Rex Sinquefield, a Missouri billionaire, is on a relentless quest to quash local and state taxes in Missouri. A 2015 St. Louis Post Dispatch profile quoted him touting his philosophy on taxes: “Get rid of your personal tax, get rid of your corporate taxes, don’t punish work, don’t punish profits, don’t punish productivity. Those taxes punish the things you need the most of ... You end up hurting people at the bottom if you try to overtax the people at the top. You don’t want to punish the investing class.”
He is also on record lauding the disastrous 2012 tax cuts in Kansas as “unbelievably brilliant.”
In other words, Sinquefield is a zealous devotee of the oft-repeated but thoroughly debunked economics of Arthur Laffer. And unfortunately for Missouri, Sinquefield puts his money where his zealotry is.
This year, Sinquefield spent millions of his own money on a campaign to persuade St. Louis and Kansas City residents to vote to end their cities’ earning taxes. The 1 percent levy on wages and salaries funds about 40 percent of Kansas City’s budget and 33 percent of St.
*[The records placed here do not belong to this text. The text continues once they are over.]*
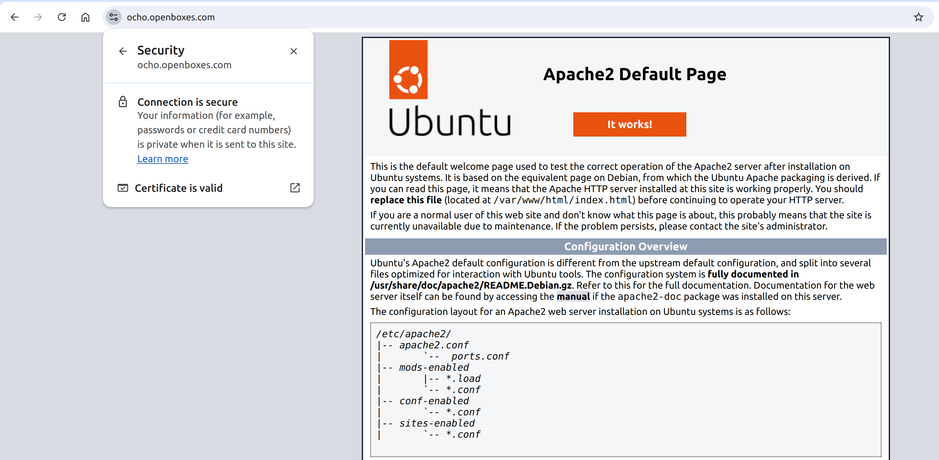
Task: Click Certificate is valid
Action: click(179, 188)
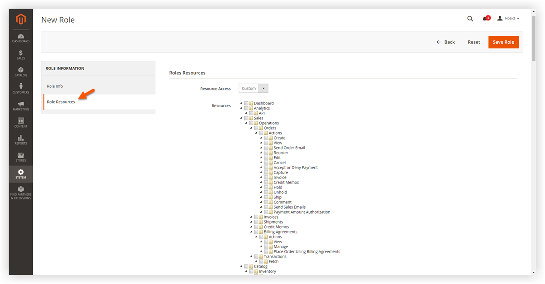Select the Catalog sidebar icon
This screenshot has width=545, height=284.
[20, 72]
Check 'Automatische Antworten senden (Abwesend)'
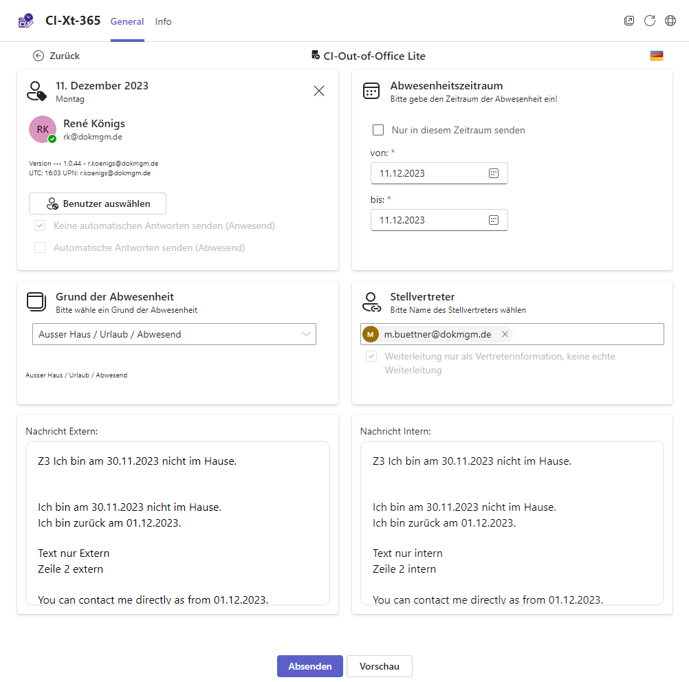Image resolution: width=689 pixels, height=682 pixels. 40,248
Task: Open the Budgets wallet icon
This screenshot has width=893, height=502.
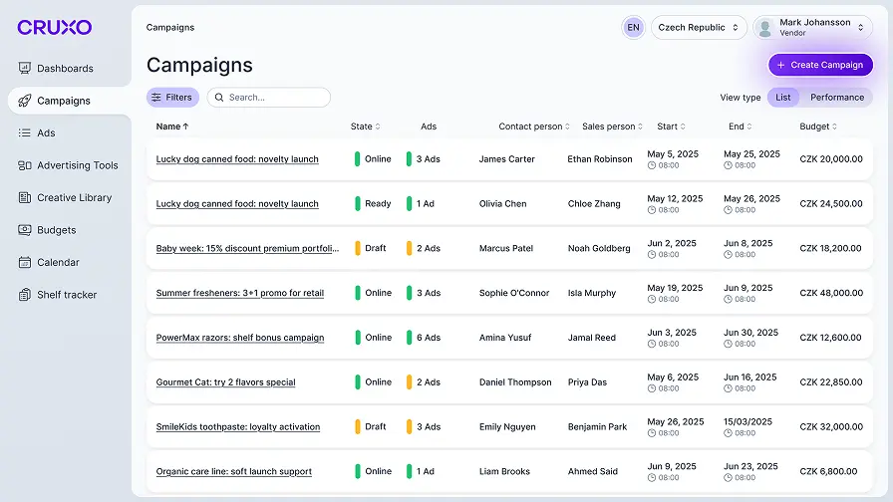Action: (x=25, y=230)
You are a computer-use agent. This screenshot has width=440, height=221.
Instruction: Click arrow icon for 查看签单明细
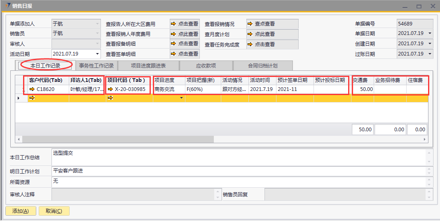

Louis’s operating budget for services such as local parks, street and sidewalk maintenance, police and fire protection, lead poisoning prevention, and human services including those for veterans, youth, and families in need. Sinquefield’s St. Louis campaign argued in a slew of ads that the city should let the tax expire and instead cut a third of its budget for city services. Sinquefield’s actions indicate he doesn’t value the services the tax supports, and he is spending millions to convince other Missourians the tax is not necessary.
But Show Me State voters reject his misguided ideology-driven campaign. Residents of both cities overwhelmingly (77 percent in Kansas City and 72 percent in St. Louis) voted to uphold the taxes in spite of Sinquefield’s well-financed efforts. After Kansas City tallied its votes, mayor Sly James, speaking about Sinquefield said, “We do not need outside interference, we do not need your guidance, we certainly don’t need your negativity,” and added, “Voters are sophisticated and intelligent enough about this tax to understand what it does for this city.”
Sinquefield, perhaps, is betting that long-term persistence will pay off. His spring campaign to abolish the earnings tax is far from an outlier. In 2010, he put more than $10 million into the initial effort to require a vote on the earnings taxes every five years, and he has poured money into many other efforts at the local and state levels to elect anti-tax candidates and slash Missouri’s state income tax.
So while Sinquefield may want to opt out of local taxes and the services they support, Kansas City and St. Louis voters have made their preferences clear, choosing to continue to pay a 1 percent earnings tax to invest in their local communities and fund the services they value.